Stored data entries

---*---

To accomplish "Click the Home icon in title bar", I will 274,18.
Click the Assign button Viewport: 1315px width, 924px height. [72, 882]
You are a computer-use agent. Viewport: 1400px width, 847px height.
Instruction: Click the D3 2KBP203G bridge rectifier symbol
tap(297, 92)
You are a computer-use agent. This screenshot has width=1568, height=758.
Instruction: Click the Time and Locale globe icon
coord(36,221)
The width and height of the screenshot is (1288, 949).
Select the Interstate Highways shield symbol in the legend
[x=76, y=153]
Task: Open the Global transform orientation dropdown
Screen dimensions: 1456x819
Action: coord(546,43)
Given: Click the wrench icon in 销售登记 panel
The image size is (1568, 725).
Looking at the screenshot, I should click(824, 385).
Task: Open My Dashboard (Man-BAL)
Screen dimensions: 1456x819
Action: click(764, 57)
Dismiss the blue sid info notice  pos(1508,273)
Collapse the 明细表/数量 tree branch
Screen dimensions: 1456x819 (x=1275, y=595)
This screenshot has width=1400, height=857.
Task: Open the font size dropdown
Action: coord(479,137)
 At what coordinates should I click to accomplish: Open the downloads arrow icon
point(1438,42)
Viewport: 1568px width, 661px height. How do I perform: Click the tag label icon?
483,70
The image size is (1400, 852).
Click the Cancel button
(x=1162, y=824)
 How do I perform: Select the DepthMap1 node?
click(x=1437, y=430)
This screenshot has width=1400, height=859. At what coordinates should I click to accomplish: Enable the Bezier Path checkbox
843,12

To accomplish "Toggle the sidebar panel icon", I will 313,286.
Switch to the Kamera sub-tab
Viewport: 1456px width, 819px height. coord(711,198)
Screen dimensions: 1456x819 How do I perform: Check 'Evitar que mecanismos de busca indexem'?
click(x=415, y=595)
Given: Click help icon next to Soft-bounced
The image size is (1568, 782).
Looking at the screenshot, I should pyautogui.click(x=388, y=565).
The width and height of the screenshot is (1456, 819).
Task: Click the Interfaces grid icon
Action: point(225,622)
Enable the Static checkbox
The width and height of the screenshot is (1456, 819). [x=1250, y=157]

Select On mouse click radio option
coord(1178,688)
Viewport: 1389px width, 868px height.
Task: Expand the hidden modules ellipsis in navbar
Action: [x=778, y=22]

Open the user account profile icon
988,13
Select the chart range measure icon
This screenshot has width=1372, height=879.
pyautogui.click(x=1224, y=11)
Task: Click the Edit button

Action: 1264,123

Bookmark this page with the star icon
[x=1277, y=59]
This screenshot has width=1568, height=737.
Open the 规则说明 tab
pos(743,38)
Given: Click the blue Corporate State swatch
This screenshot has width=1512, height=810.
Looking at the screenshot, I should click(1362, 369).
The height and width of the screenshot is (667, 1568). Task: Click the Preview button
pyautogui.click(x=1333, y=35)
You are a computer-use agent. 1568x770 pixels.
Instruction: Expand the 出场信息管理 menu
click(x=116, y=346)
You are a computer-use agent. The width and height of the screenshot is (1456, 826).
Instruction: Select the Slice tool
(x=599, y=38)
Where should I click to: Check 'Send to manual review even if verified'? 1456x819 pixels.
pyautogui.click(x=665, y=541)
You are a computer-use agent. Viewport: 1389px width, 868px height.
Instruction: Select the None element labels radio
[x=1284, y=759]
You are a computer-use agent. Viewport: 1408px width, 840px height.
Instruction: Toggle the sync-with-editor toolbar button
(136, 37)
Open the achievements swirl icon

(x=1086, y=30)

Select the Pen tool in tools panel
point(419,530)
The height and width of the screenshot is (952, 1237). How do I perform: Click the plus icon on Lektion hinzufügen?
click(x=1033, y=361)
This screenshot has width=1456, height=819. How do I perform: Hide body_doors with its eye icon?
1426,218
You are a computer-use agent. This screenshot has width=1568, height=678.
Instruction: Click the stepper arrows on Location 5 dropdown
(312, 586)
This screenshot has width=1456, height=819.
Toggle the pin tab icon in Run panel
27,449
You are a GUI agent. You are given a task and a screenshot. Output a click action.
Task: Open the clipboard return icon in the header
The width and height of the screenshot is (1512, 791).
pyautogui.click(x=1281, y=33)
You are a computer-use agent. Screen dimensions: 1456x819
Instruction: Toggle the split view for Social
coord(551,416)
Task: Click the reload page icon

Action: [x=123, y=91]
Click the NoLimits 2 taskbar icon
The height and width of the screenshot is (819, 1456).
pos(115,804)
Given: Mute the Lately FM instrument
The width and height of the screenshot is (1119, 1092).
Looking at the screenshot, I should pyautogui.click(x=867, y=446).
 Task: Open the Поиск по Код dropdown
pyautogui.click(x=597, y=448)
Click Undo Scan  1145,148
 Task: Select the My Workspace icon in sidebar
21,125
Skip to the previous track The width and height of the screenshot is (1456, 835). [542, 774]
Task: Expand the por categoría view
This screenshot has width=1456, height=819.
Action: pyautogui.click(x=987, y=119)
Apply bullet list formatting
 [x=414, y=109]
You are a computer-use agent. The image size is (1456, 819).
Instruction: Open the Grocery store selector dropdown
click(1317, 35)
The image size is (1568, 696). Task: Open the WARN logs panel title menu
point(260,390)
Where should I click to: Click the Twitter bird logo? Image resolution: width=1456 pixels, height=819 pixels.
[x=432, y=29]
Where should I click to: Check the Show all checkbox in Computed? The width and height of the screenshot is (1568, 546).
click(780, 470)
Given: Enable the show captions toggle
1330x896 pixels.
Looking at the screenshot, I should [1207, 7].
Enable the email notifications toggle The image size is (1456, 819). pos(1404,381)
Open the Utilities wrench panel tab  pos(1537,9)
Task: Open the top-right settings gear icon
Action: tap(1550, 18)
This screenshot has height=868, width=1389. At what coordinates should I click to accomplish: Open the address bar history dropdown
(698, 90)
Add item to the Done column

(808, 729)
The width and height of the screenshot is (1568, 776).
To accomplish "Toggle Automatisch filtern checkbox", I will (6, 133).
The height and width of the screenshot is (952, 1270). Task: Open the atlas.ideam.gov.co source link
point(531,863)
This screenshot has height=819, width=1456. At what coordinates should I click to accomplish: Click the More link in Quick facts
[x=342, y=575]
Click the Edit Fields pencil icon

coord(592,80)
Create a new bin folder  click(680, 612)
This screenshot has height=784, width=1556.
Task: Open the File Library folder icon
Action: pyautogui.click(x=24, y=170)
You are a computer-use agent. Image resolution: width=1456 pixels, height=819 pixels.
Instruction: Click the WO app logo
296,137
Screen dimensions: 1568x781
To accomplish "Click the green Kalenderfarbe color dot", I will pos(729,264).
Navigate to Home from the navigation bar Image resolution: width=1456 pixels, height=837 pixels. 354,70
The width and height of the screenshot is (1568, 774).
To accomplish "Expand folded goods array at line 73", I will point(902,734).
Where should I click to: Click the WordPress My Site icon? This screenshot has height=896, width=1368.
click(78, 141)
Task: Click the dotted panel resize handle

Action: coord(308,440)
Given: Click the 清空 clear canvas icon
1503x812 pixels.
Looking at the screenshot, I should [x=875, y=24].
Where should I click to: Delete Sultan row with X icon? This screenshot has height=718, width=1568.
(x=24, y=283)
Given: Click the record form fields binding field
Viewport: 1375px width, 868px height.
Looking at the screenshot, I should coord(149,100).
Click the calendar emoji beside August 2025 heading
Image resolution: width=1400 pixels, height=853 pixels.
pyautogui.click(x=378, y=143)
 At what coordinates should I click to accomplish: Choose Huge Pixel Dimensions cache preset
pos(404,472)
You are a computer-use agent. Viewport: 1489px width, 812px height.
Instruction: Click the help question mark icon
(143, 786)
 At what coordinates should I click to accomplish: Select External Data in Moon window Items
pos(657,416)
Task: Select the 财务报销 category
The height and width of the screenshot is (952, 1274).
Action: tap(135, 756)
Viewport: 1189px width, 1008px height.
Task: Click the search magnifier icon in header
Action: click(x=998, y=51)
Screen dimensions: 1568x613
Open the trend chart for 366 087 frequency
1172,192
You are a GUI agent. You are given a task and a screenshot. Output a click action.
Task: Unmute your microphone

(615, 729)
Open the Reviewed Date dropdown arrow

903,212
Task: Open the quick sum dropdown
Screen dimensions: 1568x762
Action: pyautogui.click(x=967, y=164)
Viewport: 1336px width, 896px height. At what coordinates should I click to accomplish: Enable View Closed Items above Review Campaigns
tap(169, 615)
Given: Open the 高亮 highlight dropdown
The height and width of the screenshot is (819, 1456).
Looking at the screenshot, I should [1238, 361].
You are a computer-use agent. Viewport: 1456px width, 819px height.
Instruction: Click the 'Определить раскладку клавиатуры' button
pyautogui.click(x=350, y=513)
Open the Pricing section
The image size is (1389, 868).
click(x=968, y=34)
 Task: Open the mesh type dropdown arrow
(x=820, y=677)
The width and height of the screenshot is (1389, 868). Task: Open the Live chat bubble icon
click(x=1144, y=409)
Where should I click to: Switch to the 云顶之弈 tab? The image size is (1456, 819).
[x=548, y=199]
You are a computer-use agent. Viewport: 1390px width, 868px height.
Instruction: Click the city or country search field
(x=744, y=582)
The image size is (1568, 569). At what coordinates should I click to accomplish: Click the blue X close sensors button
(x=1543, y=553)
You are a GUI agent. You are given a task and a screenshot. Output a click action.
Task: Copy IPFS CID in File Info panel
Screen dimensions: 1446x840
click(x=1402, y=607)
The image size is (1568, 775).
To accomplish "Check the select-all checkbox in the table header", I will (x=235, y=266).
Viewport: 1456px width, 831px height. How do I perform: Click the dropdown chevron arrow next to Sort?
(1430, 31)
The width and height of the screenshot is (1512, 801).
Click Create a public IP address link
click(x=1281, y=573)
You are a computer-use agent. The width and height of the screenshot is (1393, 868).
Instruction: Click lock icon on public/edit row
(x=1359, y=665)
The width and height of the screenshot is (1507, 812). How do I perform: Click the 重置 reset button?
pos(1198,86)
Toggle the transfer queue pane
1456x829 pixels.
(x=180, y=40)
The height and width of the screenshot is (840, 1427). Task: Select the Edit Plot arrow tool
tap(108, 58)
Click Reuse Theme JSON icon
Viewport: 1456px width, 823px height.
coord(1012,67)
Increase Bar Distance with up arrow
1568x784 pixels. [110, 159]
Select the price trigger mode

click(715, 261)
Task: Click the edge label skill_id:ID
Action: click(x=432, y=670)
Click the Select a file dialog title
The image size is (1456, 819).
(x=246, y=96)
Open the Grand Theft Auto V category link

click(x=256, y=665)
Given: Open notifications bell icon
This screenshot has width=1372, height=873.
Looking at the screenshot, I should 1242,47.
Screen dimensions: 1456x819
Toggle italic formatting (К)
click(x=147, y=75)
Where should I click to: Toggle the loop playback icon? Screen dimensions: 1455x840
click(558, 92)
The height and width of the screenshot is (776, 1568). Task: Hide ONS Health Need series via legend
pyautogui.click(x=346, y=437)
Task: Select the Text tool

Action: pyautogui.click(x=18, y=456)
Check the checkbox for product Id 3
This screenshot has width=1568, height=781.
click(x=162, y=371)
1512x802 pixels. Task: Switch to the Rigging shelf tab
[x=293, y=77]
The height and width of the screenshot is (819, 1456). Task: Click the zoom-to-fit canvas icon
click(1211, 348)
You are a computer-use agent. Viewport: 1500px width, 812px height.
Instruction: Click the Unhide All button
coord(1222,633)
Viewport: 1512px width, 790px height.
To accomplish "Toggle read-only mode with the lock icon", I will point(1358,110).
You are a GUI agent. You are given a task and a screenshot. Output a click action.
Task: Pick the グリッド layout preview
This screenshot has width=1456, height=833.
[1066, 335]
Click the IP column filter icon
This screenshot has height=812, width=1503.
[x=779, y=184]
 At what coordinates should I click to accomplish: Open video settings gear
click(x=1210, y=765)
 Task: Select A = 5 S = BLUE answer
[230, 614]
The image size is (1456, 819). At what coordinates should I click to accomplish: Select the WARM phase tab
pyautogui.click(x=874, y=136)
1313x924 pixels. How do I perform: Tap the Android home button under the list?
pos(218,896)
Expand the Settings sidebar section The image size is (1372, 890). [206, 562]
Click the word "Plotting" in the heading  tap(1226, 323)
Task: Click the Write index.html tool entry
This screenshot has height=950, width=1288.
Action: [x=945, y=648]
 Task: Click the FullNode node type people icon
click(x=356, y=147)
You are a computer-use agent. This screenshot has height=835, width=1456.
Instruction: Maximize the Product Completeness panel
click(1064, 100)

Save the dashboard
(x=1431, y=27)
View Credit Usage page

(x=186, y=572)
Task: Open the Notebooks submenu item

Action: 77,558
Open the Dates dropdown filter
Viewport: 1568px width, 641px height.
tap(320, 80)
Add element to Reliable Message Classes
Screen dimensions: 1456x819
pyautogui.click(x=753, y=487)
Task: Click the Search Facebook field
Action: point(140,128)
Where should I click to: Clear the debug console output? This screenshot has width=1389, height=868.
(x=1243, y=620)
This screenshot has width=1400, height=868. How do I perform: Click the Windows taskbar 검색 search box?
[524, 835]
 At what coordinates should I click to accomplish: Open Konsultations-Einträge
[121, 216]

---*---

Among the entries above, count every line containing the string "will". Your reply must be that number alone.

OUTPUT OF THE TASK |
7